Из рукописей моей матери Анастасии Николаевны Колотовой. Книга 2 | страница 93
И все-таки не сказал он до сих пор, почему он поверил другим, а не поверил мне, моему отношению к нему, почему не захотел прямо со мной поговорить?
Так легко перевёл в «оппозицию» и всё!
Почему тебе было так легко перевести меня в эту «оппозицию»?
Почему? Не нахожу ответа.
Вчера позвонили из редакции, сказали, что обе мои статьи единогласно решено поместить в юбилейный номер. Просили разрешения подписать статьи разными фамилиями (две статьи в одну газету одного автора нельзя, — говорят, — помещать»). Посоветовала одну из них подписать девичьей фамилией. Петр протестует: «Какая ты, — говорит, — Нохрина, ты Колотова и все».

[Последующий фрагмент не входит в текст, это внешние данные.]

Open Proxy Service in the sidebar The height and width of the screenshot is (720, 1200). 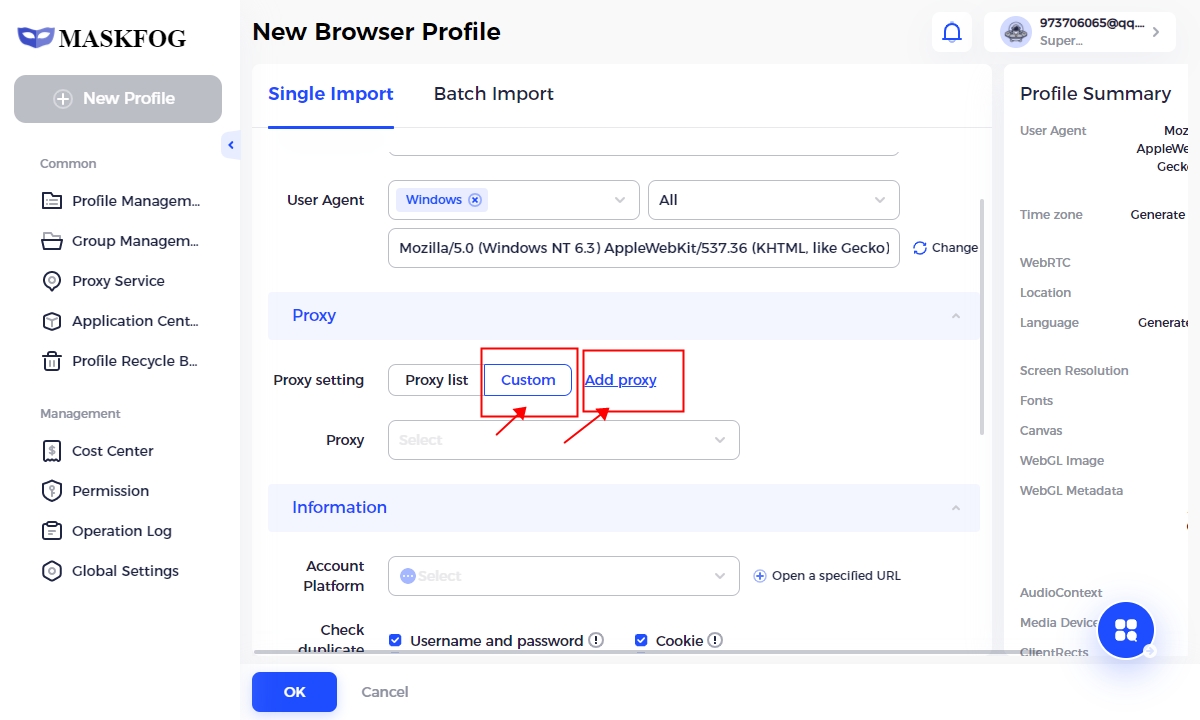(117, 281)
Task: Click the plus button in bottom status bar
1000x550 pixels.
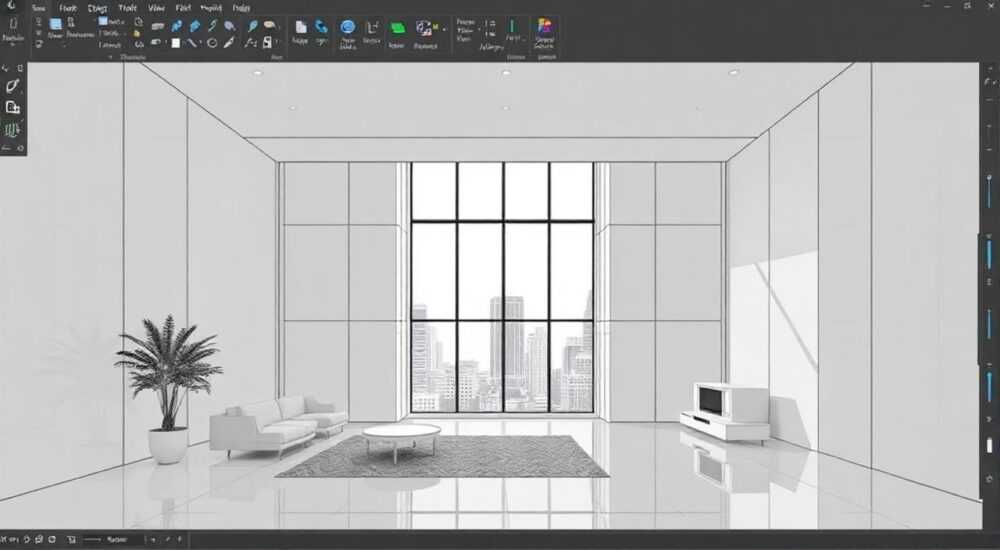Action: 153,540
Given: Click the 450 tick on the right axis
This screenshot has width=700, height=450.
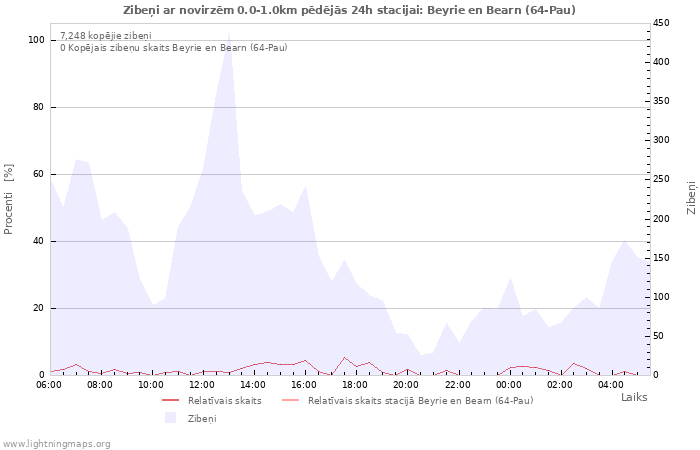Looking at the screenshot, I should [661, 23].
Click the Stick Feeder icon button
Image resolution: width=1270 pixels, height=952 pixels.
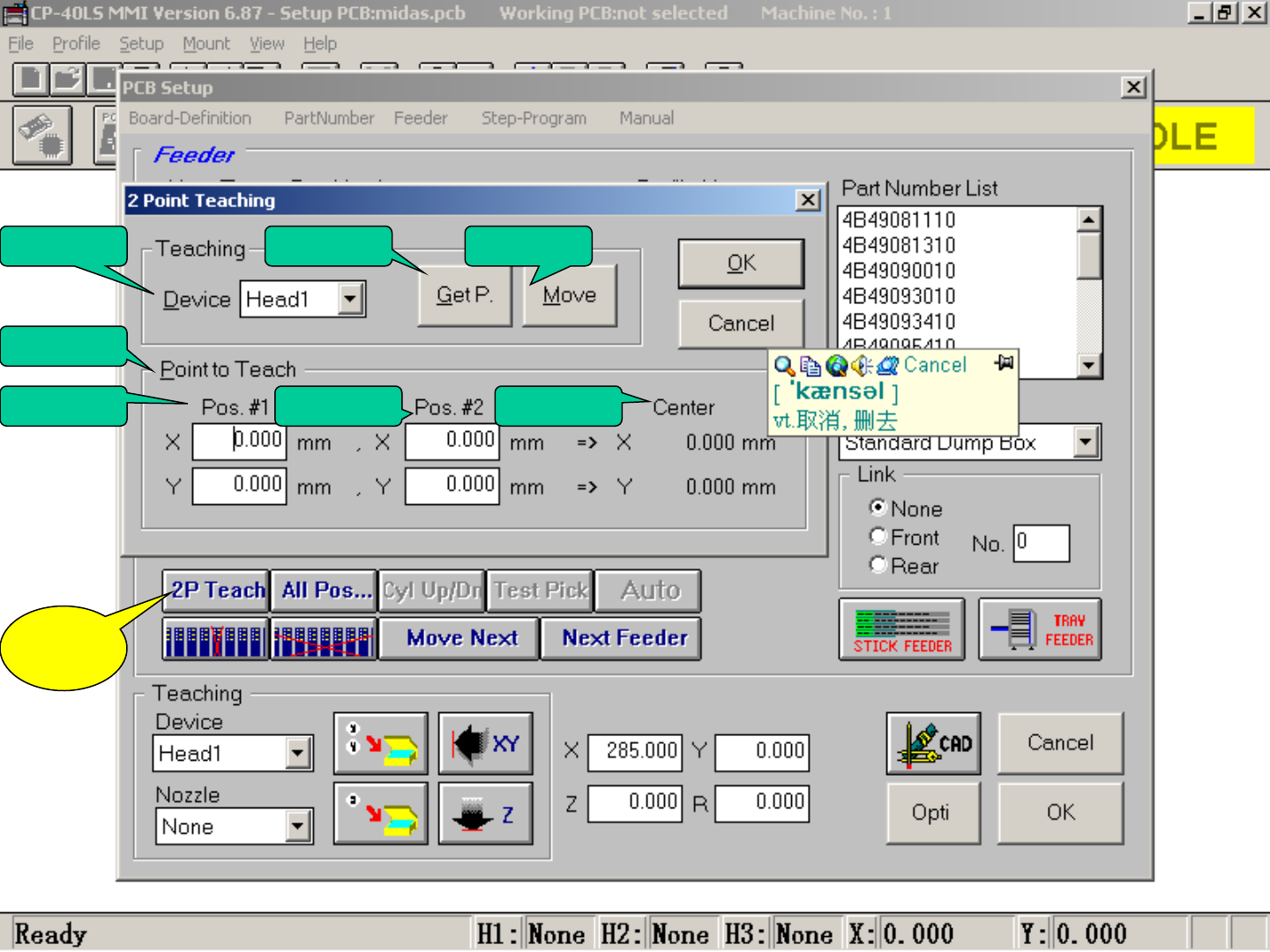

Геле Такаевой сказала, что не люблю анонимок и не хочу, чтобы написанное мною подписывалось не моим именем. Так и решили: одну подписать девичьей фамилией, другую — настоящей (теперешней).
Великое дело это — моральный стимул, моральное поощрение. Я уверена, что дальше будет больше форм морального поощрения, и они будут определённее: чем и за что награждать. Только присуждаться эти награды должны в коллективах обязательно совместно бюро парторганизации, местком и дирекцией на общем их заседании. Тогда только и можно правильно решить вопрос о награждении так, чтобы не было обид.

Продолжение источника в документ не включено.